■ **Texto apresentado**:
É
verdade que a encarnação é uma iniciativa divina, mas isso não quer dizer que
nesse processo Maria seja um instrumento passivo. Os textos bíblicos que nos
são oferecidos enfatizam a sua entrega pessoal, nesse caminho de livre
obediência de quem leva Cristo mais no coração do que no ventre (Sto.
Agostinho). Com seu ‘sim’ Maria torna-se o primeiro membro do Corpo de Cristo
com uma função específica: ser mãe. Nesse exercício da maternidade ela O acolhe
e passa a ser a primeira redimida, iniciando o tempo da salvação. Sim, a
histórica salvífica precisou desse ‘sim’ para acontecer. Maria imprimi sua
maternidade na história salvífica, que se expressa como dom e tarefa, com todo
o desdobramento e desenvolvimento na fé de tal ato. Ela acolhe e atua em plena
consciência de quem cresce no movimento claro-escuro do caminhar na fé. Maria
tem consciência que Jesus é Filho de Deus, mas teve que viver na esperança da
fé que aguarda a Sua manifestação ao mundo quando da Sua missão. O Vaticano II
nos lembra na LG 58 que Maria ‘avançou no caminho da fé’.

■ **Dados disponíveis**:
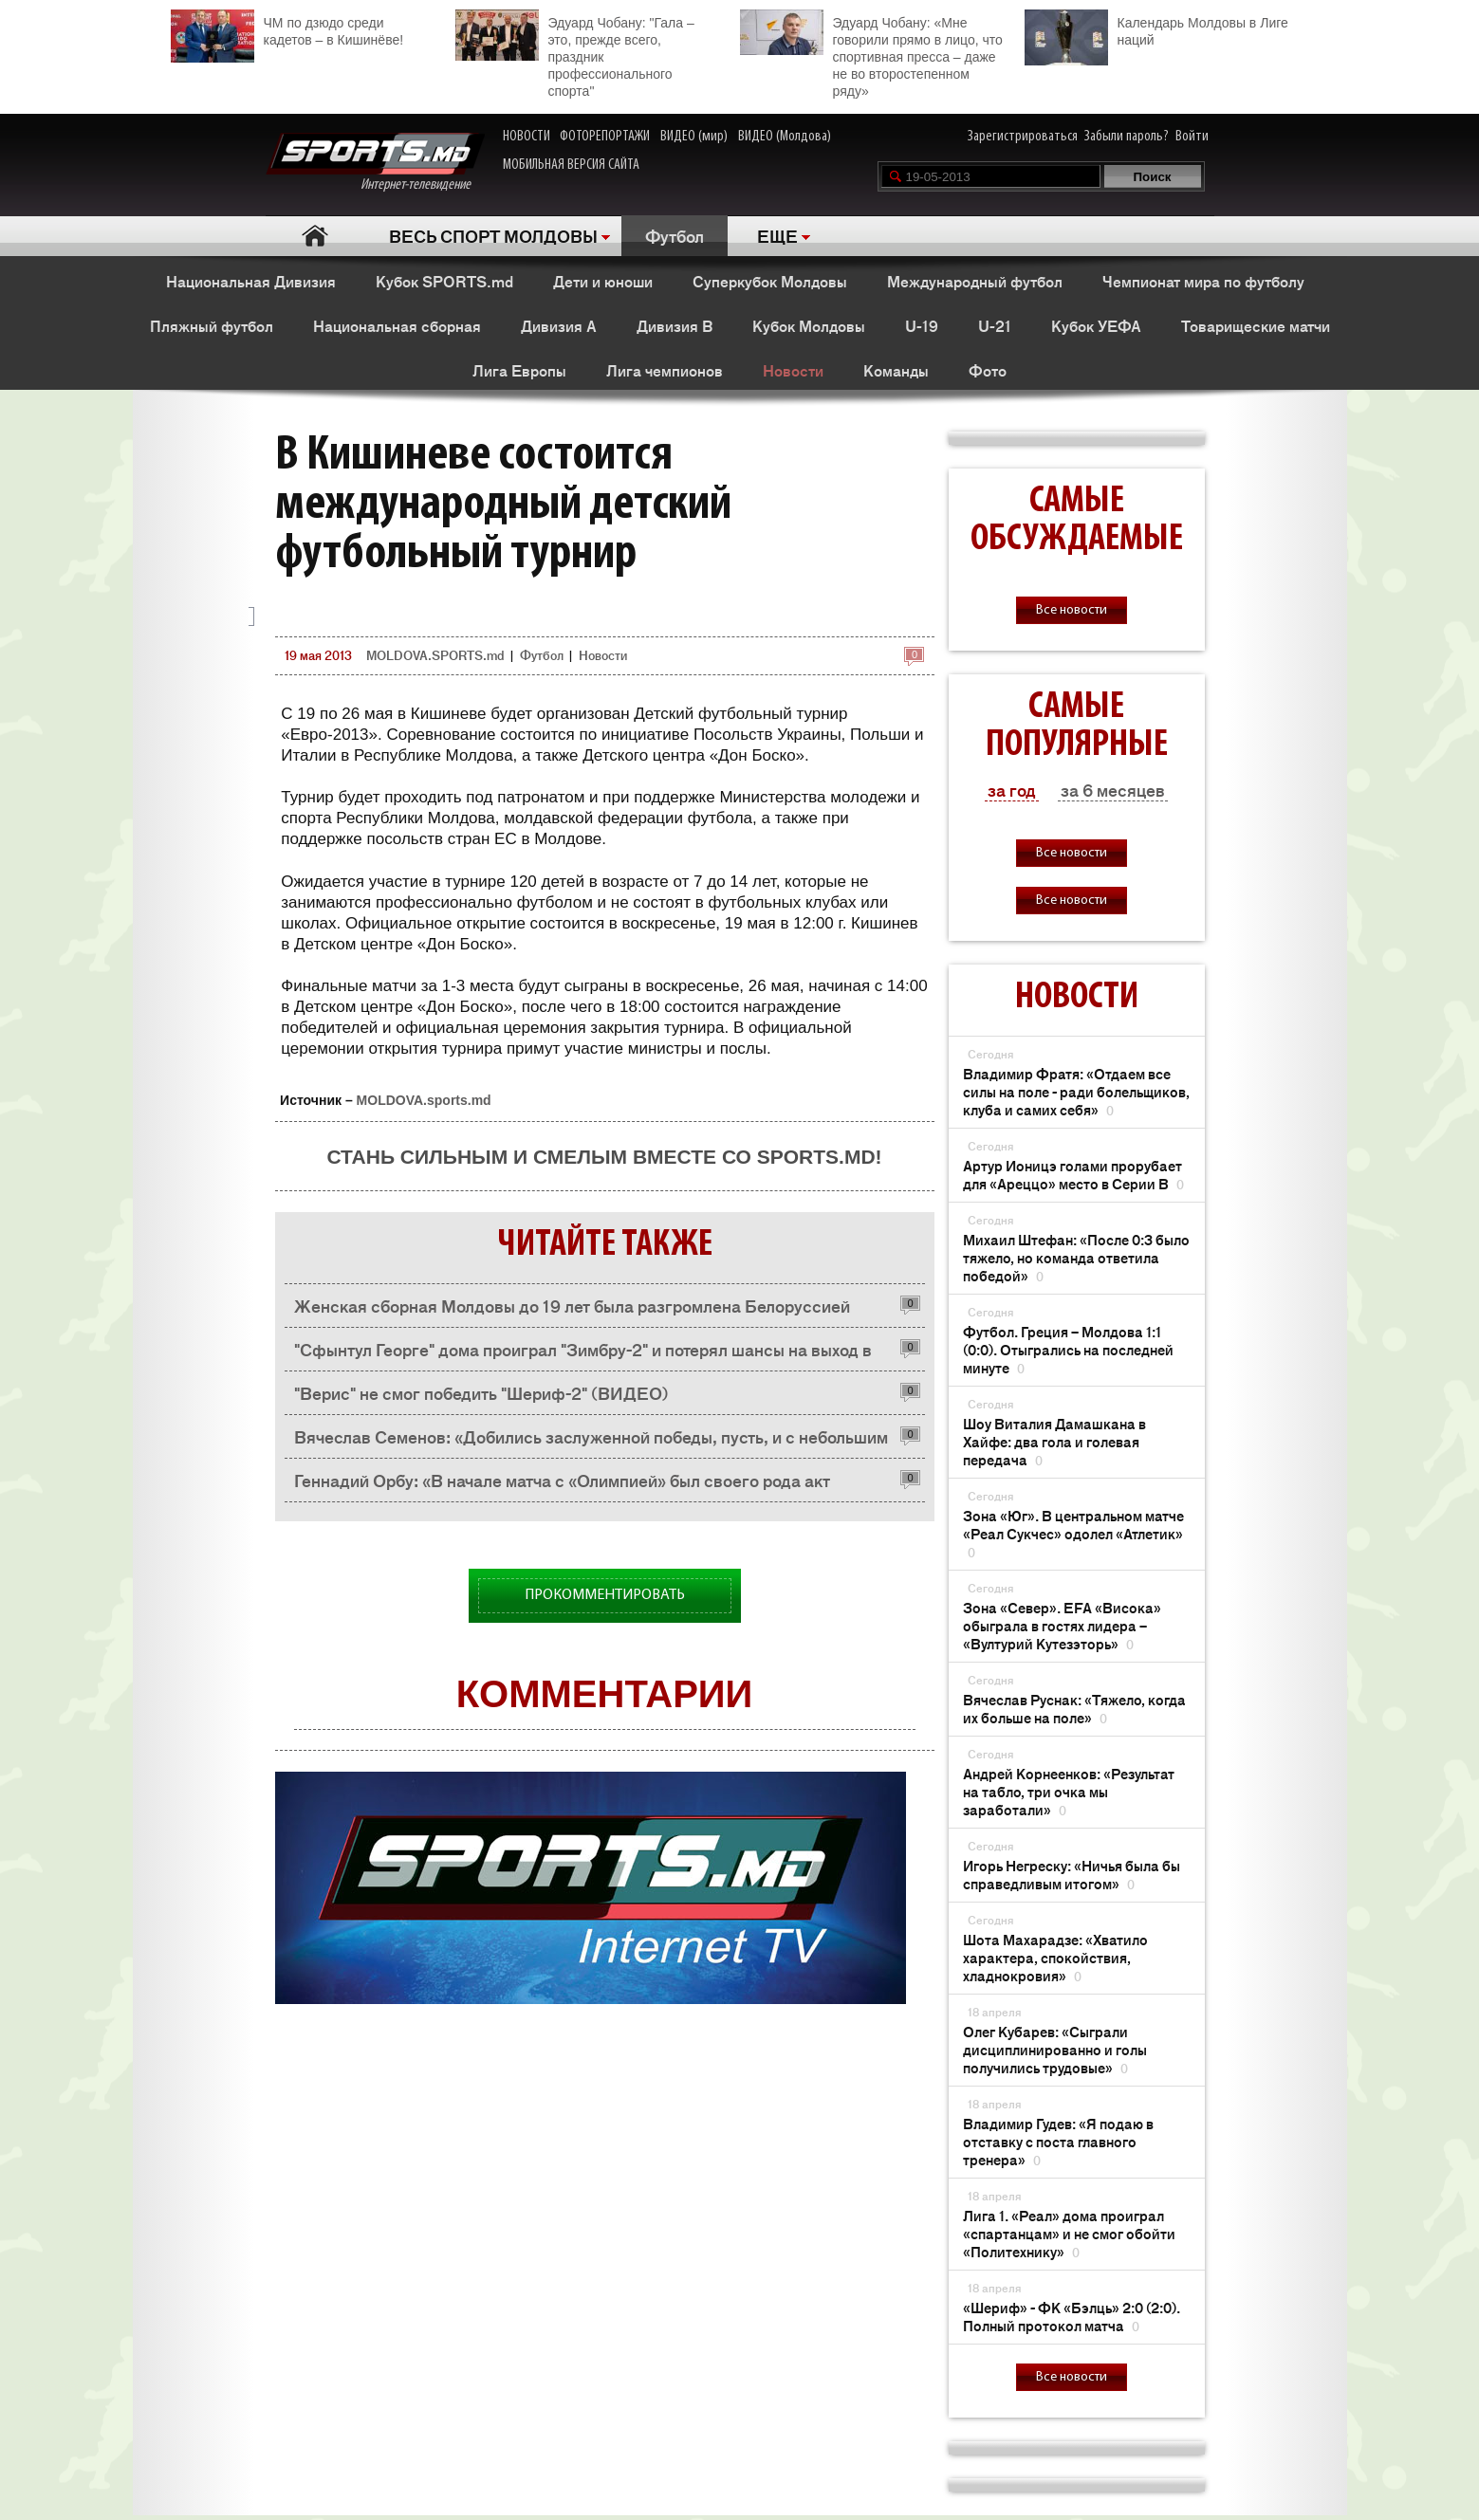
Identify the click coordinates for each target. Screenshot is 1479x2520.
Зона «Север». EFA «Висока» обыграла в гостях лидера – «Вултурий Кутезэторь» (1062, 1625)
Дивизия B (674, 325)
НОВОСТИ (526, 136)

■ **Objetivo**: Reescreva o trecho do texto sobre Maria começando em "Agostinho). Com seu" e seguindo até "caminho da fé’.", substituindo "maternidade" por "vocação materna".

■ **Solução**:
Agostinho). Com seu ‘sim’ Maria torna-se o primeiro membro do Corpo de Cristo
com uma função específica: ser mãe. Nesse exercício da vocação materna ela O acolhe
e passa a ser a primeira redimida, iniciando o tempo da salvação. Sim, a
histórica salvífica precisou desse ‘sim’ para acontecer. Maria imprimi sua
vocação materna na história salvífica, que se expressa como dom e tarefa, com todo
o desdobramento e desenvolvimento na fé de tal ato. Ela acolhe e atua em plena
consciência de quem cresce no movimento claro-escuro do caminhar na fé. Maria
tem consciência que Jesus é Filho de Deus, mas teve que viver na esperança da
fé que aguarda a Sua manifestação ao mundo quando da Sua missão. O Vaticano II
nos lembra na LG 58 que Maria ‘avançou no caminho da fé’.